** start EXTRACTED DATA **
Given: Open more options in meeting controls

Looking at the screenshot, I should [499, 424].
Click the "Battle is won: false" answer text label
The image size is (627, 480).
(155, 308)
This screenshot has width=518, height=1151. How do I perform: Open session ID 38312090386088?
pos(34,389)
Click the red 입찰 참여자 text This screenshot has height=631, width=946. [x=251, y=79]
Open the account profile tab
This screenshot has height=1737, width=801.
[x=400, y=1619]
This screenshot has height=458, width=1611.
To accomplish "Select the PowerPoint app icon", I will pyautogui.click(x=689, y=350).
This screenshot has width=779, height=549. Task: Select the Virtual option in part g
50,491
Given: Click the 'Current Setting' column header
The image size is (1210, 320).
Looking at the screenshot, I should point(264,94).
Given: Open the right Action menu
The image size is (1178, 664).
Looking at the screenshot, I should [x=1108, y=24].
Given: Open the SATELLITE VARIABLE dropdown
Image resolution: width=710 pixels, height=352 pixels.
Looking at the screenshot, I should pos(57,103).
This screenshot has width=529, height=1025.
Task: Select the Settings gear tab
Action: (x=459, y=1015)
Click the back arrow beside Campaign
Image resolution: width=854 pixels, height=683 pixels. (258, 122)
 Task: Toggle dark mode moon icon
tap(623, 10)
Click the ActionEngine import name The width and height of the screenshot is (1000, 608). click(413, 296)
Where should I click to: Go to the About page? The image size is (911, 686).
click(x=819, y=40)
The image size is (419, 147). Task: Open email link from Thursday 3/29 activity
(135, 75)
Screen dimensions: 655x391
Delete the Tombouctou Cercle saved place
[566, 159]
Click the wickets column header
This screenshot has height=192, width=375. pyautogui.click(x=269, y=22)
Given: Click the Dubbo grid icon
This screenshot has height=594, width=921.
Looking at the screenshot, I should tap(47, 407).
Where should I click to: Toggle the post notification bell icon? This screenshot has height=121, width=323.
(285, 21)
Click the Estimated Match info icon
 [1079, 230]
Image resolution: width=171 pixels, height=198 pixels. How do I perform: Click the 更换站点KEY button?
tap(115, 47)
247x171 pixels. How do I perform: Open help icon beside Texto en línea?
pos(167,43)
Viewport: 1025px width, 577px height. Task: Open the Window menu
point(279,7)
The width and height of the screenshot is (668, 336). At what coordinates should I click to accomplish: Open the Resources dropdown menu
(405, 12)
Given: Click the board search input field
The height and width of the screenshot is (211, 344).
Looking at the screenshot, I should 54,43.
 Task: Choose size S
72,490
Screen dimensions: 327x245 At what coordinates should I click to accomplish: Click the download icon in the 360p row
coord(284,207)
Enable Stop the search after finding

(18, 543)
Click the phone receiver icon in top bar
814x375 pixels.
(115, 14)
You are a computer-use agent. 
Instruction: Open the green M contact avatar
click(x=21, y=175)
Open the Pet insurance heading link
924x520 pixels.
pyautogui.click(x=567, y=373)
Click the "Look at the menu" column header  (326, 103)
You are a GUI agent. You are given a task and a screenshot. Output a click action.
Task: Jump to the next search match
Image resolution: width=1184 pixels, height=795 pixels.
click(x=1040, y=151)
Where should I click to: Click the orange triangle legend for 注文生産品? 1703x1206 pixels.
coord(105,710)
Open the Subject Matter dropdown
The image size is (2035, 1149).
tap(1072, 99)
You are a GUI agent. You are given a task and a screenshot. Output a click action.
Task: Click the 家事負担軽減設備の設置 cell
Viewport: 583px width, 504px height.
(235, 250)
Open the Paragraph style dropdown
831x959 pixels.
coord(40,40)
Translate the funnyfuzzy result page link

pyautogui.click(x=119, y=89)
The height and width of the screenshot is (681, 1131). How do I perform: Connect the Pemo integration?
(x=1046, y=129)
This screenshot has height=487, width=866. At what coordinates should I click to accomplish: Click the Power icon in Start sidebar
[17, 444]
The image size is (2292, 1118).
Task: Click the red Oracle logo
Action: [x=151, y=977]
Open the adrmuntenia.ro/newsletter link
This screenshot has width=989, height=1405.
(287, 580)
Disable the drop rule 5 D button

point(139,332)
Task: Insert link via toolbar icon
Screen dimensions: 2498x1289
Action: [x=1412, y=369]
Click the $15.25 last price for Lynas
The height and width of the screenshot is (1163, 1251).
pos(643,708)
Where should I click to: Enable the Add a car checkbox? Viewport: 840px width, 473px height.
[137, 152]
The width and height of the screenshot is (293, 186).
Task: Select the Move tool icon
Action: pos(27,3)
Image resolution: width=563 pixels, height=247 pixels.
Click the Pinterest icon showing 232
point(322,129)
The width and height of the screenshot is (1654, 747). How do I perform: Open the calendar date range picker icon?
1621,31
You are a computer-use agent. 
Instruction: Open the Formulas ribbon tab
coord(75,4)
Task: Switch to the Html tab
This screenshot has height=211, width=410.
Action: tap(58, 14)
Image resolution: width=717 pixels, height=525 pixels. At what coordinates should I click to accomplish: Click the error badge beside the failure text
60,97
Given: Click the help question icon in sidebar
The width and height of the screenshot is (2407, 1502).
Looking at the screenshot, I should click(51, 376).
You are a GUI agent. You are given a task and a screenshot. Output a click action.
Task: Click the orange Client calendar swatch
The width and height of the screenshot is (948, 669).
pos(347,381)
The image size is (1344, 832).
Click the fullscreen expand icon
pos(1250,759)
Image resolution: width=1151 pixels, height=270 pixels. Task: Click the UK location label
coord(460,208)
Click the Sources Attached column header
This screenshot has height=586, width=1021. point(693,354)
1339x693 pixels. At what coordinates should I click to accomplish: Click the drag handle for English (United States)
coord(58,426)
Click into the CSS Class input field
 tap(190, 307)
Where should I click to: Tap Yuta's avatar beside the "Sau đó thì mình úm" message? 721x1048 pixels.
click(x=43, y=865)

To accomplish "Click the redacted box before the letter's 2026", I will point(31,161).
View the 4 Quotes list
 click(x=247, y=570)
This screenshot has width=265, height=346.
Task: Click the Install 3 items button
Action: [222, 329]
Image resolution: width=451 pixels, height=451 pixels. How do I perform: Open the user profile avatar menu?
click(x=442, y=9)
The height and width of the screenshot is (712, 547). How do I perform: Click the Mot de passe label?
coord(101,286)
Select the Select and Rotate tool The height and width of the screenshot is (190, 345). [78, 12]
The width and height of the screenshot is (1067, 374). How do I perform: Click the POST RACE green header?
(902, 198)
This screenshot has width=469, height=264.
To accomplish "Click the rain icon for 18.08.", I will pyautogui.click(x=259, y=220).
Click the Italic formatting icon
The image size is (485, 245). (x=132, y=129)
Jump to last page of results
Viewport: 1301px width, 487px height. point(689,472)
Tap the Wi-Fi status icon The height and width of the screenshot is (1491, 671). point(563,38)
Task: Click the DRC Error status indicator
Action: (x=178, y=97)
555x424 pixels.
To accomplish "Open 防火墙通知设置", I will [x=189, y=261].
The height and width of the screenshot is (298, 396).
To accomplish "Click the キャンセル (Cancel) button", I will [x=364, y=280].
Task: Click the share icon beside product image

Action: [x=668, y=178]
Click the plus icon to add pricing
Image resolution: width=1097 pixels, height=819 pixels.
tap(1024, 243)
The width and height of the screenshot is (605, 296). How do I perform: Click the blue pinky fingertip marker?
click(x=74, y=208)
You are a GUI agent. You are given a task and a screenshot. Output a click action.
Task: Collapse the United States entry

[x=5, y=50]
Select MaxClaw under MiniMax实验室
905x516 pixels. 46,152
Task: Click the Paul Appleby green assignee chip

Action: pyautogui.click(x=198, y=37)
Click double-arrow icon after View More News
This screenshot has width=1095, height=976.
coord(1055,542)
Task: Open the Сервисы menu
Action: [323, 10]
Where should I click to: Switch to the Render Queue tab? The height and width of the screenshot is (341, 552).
** end EXTRACTED DATA **
# SET EXERCISE:
Please copy the data above exactly as it appears.

# OUTPUT FOR THIS TASK:
Given: Open more options in meeting controls

Looking at the screenshot, I should [499, 424].
Click the "Battle is won: false" answer text label
The image size is (627, 480).
(155, 308)
This screenshot has width=518, height=1151. How do I perform: Open session ID 38312090386088?
pos(34,389)
Click the red 입찰 참여자 text This screenshot has height=631, width=946. [x=251, y=79]
Open the account profile tab
This screenshot has height=1737, width=801.
[x=400, y=1619]
This screenshot has height=458, width=1611.
To accomplish "Select the PowerPoint app icon", I will pyautogui.click(x=689, y=350).
This screenshot has width=779, height=549. Task: Select the Virtual option in part g
50,491
Given: Click the 'Current Setting' column header
The image size is (1210, 320).
Looking at the screenshot, I should point(264,94).
Given: Open the right Action menu
The image size is (1178, 664).
Looking at the screenshot, I should [x=1108, y=24].
Given: Open the SATELLITE VARIABLE dropdown
Image resolution: width=710 pixels, height=352 pixels.
Looking at the screenshot, I should pos(57,103).
This screenshot has width=529, height=1025.
Task: Select the Settings gear tab
Action: (x=459, y=1015)
Click the back arrow beside Campaign
Image resolution: width=854 pixels, height=683 pixels. (258, 122)
 Task: Toggle dark mode moon icon
tap(623, 10)
Click the ActionEngine import name The width and height of the screenshot is (1000, 608). click(413, 296)
Where should I click to: Go to the About page? The image size is (911, 686).
click(x=819, y=40)
The image size is (419, 147). Task: Open email link from Thursday 3/29 activity
(135, 75)
Screen dimensions: 655x391
Delete the Tombouctou Cercle saved place
[566, 159]
Click the wickets column header
This screenshot has height=192, width=375. pyautogui.click(x=269, y=22)
Given: Click the Dubbo grid icon
This screenshot has height=594, width=921.
Looking at the screenshot, I should tap(47, 407).
Where should I click to: Toggle the post notification bell icon? This screenshot has height=121, width=323.
(285, 21)
Click the Estimated Match info icon
 [1079, 230]
Image resolution: width=171 pixels, height=198 pixels. How do I perform: Click the 更换站点KEY button?
tap(115, 47)
247x171 pixels. How do I perform: Open help icon beside Texto en línea?
pos(167,43)
Viewport: 1025px width, 577px height. Task: Open the Window menu
point(279,7)
The width and height of the screenshot is (668, 336). At what coordinates should I click to accomplish: Open the Resources dropdown menu
(405, 12)
Given: Click the board search input field
The height and width of the screenshot is (211, 344).
Looking at the screenshot, I should 54,43.
 Task: Choose size S
72,490
Screen dimensions: 327x245 At what coordinates should I click to accomplish: Click the download icon in the 360p row
coord(284,207)
Enable Stop the search after finding

(18, 543)
Click the phone receiver icon in top bar
814x375 pixels.
(115, 14)
You are a computer-use agent. 
Instruction: Open the green M contact avatar
click(x=21, y=175)
Open the Pet insurance heading link
924x520 pixels.
pyautogui.click(x=567, y=373)
Click the "Look at the menu" column header  (326, 103)
You are a GUI agent. You are given a task and a screenshot. Output a click action.
Task: Jump to the next search match
Image resolution: width=1184 pixels, height=795 pixels.
click(x=1040, y=151)
Where should I click to: Click the orange triangle legend for 注文生産品? 1703x1206 pixels.
coord(105,710)
Open the Subject Matter dropdown
The image size is (2035, 1149).
tap(1072, 99)
You are a GUI agent. You are given a task and a screenshot. Output a click action.
Task: Click the 家事負担軽減設備の設置 cell
Viewport: 583px width, 504px height.
(235, 250)
Open the Paragraph style dropdown
831x959 pixels.
coord(40,40)
Translate the funnyfuzzy result page link

pyautogui.click(x=119, y=89)
The height and width of the screenshot is (681, 1131). How do I perform: Connect the Pemo integration?
(x=1046, y=129)
This screenshot has height=487, width=866. At what coordinates should I click to accomplish: Click the Power icon in Start sidebar
[17, 444]
The image size is (2292, 1118).
Task: Click the red Oracle logo
Action: [x=151, y=977]
Open the adrmuntenia.ro/newsletter link
This screenshot has width=989, height=1405.
(287, 580)
Disable the drop rule 5 D button

point(139,332)
Task: Insert link via toolbar icon
Screen dimensions: 2498x1289
Action: [x=1412, y=369]
Click the $15.25 last price for Lynas
The height and width of the screenshot is (1163, 1251).
pos(643,708)
Where should I click to: Enable the Add a car checkbox? Viewport: 840px width, 473px height.
[137, 152]
The width and height of the screenshot is (293, 186).
Task: Select the Move tool icon
Action: pos(27,3)
Image resolution: width=563 pixels, height=247 pixels.
Click the Pinterest icon showing 232
point(322,129)
The width and height of the screenshot is (1654, 747). How do I perform: Open the calendar date range picker icon?
1621,31
You are a computer-use agent. 
Instruction: Open the Formulas ribbon tab
coord(75,4)
Task: Switch to the Html tab
This screenshot has height=211, width=410.
Action: tap(58, 14)
Image resolution: width=717 pixels, height=525 pixels. At what coordinates should I click to accomplish: Click the error badge beside the failure text
60,97
Given: Click the help question icon in sidebar
The width and height of the screenshot is (2407, 1502).
Looking at the screenshot, I should click(51, 376).
You are a GUI agent. You are given a task and a screenshot. Output a click action.
Task: Click the orange Client calendar swatch
The width and height of the screenshot is (948, 669).
pos(347,381)
The image size is (1344, 832).
Click the fullscreen expand icon
pos(1250,759)
Image resolution: width=1151 pixels, height=270 pixels. Task: Click the UK location label
coord(460,208)
Click the Sources Attached column header
This screenshot has height=586, width=1021. point(693,354)
1339x693 pixels. At what coordinates should I click to accomplish: Click the drag handle for English (United States)
coord(58,426)
Click into the CSS Class input field
 tap(190, 307)
Where should I click to: Tap Yuta's avatar beside the "Sau đó thì mình úm" message? 721x1048 pixels.
click(x=43, y=865)

To accomplish "Click the redacted box before the letter's 2026", I will point(31,161).
View the 4 Quotes list
 click(x=247, y=570)
This screenshot has width=265, height=346.
Task: Click the Install 3 items button
Action: [222, 329]
Image resolution: width=451 pixels, height=451 pixels. How do I perform: Open the user profile avatar menu?
click(x=442, y=9)
The height and width of the screenshot is (712, 547). How do I perform: Click the Mot de passe label?
coord(101,286)
Select the Select and Rotate tool The height and width of the screenshot is (190, 345). [78, 12]
The width and height of the screenshot is (1067, 374). How do I perform: Click the POST RACE green header?
(902, 198)
This screenshot has width=469, height=264.
To accomplish "Click the rain icon for 18.08.", I will pyautogui.click(x=259, y=220).
Click the Italic formatting icon
The image size is (485, 245). (x=132, y=129)
Jump to last page of results
Viewport: 1301px width, 487px height. point(689,472)
Tap the Wi-Fi status icon The height and width of the screenshot is (1491, 671). point(563,38)
Task: Click the DRC Error status indicator
Action: (x=178, y=97)
555x424 pixels.
To accomplish "Open 防火墙通知设置", I will [x=189, y=261].
The height and width of the screenshot is (298, 396).
To accomplish "Click the キャンセル (Cancel) button", I will [x=364, y=280].
Task: Click the share icon beside product image

Action: [x=668, y=178]
Click the plus icon to add pricing
Image resolution: width=1097 pixels, height=819 pixels.
tap(1024, 243)
The width and height of the screenshot is (605, 296). How do I perform: Click the blue pinky fingertip marker?
click(x=74, y=208)
You are a GUI agent. You are given a task and a screenshot. Output a click action.
Task: Collapse the United States entry

[x=5, y=50]
Select MaxClaw under MiniMax实验室
905x516 pixels. 46,152
Task: Click the Paul Appleby green assignee chip

Action: pyautogui.click(x=198, y=37)
Click double-arrow icon after View More News
This screenshot has width=1095, height=976.
coord(1055,542)
Task: Open the Сервисы menu
Action: [323, 10]
Where should I click to: Switch to the Render Queue tab? The height and width of the screenshot is (341, 552).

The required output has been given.